From today, the official scorebook, the cumbersome ledger in which every six and every 'dot ball' of every county's past has been dutifully recorded, will itself pass into posterity. Without anything that could be called a decent courtship, cricket is being wed to the technological age, for better or worse.

In place of the scorebook comes the lap-top computer, with which, by dextrous use of a mouse, the county scorer will be able to do everything that he has before using paper and pens. Or so the theory goes.

This quantum leap is the result of a deal struck between the Test and County Cricket Board and Computer Newspaper Services, a data processor organisation that has made its mark as a supplier of listings and graphics to the press. From today, CNS will act as an offical agent for cricket scores, gathering them into a database at its headquarters on Humberside and selling them on to newspapers in the computerised form now universally required. CNS already supplies racing and football results in the same way.
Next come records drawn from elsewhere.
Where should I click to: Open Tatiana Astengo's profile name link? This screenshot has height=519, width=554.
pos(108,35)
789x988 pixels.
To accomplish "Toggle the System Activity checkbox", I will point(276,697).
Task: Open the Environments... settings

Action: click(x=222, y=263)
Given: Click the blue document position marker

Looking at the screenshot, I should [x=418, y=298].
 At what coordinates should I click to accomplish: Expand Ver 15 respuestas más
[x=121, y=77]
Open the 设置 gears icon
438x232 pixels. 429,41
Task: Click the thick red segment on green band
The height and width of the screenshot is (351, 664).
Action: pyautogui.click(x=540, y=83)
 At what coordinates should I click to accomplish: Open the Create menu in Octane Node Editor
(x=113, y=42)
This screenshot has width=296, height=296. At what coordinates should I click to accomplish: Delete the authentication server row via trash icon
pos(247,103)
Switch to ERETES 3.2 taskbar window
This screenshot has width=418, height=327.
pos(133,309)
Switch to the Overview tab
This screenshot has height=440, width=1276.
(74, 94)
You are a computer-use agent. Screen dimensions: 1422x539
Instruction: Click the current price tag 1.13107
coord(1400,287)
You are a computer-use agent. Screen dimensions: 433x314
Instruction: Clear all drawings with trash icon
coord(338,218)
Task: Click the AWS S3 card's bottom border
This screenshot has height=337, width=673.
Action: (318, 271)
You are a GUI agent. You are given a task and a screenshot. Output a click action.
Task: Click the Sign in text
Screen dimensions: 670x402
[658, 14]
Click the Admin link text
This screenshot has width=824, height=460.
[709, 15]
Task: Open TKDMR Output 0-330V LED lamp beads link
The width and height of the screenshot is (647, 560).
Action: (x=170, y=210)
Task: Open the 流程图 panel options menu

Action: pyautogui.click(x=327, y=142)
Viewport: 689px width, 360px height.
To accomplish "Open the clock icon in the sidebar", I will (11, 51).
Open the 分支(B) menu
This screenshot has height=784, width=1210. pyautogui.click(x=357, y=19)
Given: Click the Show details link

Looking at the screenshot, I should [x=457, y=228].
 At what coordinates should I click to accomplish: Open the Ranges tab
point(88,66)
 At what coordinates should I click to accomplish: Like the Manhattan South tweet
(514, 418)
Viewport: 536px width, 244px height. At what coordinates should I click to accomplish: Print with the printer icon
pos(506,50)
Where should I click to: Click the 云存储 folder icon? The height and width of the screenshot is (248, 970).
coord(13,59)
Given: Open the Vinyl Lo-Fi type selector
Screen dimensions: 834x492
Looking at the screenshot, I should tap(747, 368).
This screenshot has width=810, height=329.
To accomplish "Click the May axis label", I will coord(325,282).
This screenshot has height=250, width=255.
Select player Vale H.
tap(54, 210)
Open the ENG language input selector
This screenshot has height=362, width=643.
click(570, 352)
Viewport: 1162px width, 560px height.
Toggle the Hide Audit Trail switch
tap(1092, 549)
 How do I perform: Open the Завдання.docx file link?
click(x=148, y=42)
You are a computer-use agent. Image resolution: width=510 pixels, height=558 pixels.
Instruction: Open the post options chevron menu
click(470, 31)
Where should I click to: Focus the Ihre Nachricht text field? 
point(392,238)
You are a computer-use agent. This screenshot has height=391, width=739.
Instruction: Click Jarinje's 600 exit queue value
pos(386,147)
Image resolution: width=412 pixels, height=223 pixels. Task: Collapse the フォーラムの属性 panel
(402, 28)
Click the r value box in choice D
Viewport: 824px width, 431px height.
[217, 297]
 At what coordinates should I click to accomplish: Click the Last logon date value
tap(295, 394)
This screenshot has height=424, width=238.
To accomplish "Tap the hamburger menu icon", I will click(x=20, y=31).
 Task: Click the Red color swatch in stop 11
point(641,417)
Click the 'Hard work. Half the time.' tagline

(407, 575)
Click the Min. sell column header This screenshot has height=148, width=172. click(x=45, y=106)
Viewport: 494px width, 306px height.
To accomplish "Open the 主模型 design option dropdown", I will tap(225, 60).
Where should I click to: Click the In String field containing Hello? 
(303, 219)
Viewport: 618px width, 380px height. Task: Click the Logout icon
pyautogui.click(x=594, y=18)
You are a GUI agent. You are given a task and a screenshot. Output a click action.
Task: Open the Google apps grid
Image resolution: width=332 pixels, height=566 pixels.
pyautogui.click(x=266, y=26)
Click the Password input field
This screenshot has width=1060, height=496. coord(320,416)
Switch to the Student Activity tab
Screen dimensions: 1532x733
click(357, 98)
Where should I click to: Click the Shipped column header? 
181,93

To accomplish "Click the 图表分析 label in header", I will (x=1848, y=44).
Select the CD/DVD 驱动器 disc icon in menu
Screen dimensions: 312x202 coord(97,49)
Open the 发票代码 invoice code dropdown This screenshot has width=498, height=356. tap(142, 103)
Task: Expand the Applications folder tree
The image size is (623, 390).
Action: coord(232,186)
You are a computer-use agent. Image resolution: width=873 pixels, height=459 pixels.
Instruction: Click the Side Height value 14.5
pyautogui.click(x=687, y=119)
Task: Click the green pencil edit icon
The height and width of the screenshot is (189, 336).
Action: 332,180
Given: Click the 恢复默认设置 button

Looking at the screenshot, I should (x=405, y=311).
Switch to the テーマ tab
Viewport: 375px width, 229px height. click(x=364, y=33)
So that this can happen the county scorer is being asked to record the action via a CNS lap-top. This has a screen that takes the form of an oval diagram of the field and with each delivery the scorer moves the cursor to the point to which the ball travelled and then follows the instructions presented by a series of 'windows' to input the information required.

The TCCB is promised a share of the profits - potentially big enough for CNS to be forking out pounds 140,000 in equipment cost - and was so impressed by the package of likely benefits CNS put to them last December that a deal was agreed by Christmas.

What was not, one suspects, given quite the same consideration is that if the scorebook is almost as old as the game itself then some of the scorers appear not to be far behind. And it is on this fact that the inevitable sceptics tend to dwell.

'The process is straightforward for a person who is fairly computer literate,' said Kevin Hill, administration secretary at Leicestershire. 'But it is not as easy as CNS are making out, especially when one considers the average age of the traditional scorer.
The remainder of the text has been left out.